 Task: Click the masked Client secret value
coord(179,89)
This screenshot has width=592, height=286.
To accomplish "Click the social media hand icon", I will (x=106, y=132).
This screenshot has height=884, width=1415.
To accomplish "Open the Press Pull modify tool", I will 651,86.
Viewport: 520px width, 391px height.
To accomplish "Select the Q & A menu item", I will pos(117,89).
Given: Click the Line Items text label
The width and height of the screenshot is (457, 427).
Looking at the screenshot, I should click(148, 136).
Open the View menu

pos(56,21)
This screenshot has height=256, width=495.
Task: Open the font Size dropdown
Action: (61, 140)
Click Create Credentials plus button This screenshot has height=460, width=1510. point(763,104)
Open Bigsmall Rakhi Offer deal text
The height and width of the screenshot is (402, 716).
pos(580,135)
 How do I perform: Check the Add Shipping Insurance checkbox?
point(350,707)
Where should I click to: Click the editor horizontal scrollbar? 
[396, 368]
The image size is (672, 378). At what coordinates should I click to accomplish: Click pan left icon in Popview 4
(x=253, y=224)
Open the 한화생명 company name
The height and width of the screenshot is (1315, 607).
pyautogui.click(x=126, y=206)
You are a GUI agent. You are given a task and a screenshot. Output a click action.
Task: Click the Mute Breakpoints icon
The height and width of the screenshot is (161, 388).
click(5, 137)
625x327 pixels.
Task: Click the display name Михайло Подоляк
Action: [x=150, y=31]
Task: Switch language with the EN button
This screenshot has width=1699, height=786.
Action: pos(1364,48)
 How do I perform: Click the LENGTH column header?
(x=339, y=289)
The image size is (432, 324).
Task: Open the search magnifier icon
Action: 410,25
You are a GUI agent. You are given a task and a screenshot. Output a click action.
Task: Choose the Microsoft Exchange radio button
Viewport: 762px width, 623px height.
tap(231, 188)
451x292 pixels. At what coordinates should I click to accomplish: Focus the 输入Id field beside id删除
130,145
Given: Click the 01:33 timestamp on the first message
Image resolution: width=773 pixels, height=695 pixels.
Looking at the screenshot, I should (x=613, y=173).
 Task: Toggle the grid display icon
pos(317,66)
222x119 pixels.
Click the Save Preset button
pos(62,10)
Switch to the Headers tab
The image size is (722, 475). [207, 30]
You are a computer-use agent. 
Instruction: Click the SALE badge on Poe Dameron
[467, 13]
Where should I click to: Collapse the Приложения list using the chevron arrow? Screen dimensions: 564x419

What is required
All lines from the one that contains "Click the Save Preset button" through the end of the listing above should be copied exactly, with nothing else.

Result of the exercise
Click the Save Preset button
pos(62,10)
Switch to the Headers tab
The image size is (722, 475). [207, 30]
You are a computer-use agent. 
Instruction: Click the SALE badge on Poe Dameron
[467, 13]
Where should I click to: Collapse the Приложения list using the chevron arrow? Screen dimensions: 564x419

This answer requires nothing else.